It winces in horror - not at drug dealers murdering the innocent or any social injustice, but at a fish tank full of maggots into which a girl in a bikini is about to be emersed.
Tears run down it - not because a child is found dead in a trash container in a Newark, New Jersey home while his siblings lay around him, starving , but because it is laughing so hard at a young man setting himself on fire for fun.
It beams with admiration, not because a conflict was resolved without bloodshed, but at the gleam of a new luxury automobile gliding across the screen.
When this mouth opens it spews out advice, orders and threats. It talks about the importance of protecting its values.
It isn't my face. Maybe it isn't yours. Yet it is this face that we are selling on the covers of our magazines, extolling in our newspapers. It is this face we show the world. It is the face we are fashioning for our children to wear.
If I were living in another, more sheltered part of the world, looking at this face as it grew and filled my vision I would be terrified. Perhaps I would even be crazed with my need to defend against it.
I certainly would be slow to heed its voice, even when I saw another side to the face.

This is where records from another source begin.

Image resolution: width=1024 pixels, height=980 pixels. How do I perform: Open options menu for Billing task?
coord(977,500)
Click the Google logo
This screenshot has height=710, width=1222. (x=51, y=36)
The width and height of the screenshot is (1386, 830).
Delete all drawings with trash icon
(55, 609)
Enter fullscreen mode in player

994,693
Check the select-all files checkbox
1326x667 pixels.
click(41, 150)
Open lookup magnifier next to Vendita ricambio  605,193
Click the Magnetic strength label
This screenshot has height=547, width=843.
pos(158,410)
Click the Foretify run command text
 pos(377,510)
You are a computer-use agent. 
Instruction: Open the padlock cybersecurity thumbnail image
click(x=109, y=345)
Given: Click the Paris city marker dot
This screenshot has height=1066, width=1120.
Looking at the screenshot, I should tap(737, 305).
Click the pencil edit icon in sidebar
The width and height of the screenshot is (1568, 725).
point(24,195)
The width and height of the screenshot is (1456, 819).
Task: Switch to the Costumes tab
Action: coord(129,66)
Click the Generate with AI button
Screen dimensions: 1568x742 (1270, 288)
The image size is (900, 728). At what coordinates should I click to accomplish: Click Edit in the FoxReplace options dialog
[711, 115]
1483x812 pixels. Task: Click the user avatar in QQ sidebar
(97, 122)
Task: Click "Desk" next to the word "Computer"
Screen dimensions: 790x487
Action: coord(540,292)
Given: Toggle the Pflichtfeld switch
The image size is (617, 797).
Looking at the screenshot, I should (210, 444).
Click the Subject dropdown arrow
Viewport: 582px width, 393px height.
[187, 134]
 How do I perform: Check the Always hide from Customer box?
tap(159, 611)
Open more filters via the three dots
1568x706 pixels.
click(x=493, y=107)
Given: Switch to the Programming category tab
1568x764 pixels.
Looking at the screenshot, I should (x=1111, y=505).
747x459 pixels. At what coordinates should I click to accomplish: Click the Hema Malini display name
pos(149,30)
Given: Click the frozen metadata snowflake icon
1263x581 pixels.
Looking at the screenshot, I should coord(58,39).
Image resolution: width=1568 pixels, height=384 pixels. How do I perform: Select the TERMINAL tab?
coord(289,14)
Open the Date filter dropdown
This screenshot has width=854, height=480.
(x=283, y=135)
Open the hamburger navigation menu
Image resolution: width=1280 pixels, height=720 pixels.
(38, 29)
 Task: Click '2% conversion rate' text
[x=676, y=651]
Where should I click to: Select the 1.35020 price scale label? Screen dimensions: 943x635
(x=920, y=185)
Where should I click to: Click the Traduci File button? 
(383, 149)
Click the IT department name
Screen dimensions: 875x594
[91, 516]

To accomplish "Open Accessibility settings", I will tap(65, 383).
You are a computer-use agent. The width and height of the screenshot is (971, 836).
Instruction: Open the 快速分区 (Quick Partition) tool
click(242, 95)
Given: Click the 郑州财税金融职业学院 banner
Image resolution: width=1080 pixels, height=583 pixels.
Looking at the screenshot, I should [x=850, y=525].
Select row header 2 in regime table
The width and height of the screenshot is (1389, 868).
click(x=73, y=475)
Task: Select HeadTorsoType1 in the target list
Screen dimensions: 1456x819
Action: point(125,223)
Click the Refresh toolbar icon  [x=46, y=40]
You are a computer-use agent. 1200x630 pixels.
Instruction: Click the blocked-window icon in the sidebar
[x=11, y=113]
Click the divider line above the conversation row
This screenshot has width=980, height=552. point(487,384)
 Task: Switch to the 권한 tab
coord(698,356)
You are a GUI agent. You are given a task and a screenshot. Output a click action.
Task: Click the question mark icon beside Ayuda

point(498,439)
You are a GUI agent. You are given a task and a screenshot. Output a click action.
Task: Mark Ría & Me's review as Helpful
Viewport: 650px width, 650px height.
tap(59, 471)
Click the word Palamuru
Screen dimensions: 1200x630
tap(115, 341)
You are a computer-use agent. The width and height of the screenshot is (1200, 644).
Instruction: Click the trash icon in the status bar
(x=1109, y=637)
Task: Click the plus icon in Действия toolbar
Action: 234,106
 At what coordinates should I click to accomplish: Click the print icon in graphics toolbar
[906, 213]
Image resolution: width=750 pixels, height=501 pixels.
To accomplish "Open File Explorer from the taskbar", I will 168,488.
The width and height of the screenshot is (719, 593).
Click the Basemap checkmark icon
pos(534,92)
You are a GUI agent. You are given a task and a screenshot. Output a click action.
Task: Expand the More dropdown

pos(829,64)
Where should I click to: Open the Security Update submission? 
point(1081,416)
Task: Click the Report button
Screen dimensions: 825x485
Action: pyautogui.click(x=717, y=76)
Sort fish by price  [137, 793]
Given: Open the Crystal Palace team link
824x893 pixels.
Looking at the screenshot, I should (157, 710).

This would perhaps increase my fear for I would be looking at a monster.
In this free society I cannot in good conscience demand that these shows not be produced or aired. However, I can ask that we turn our faces away.
Turn away and do not look back, lest we turn to stone inside and out. Even the Lord warned us, not wanting to see his children's faces freeze that way.
The older I get, the wiser my Mother becomes.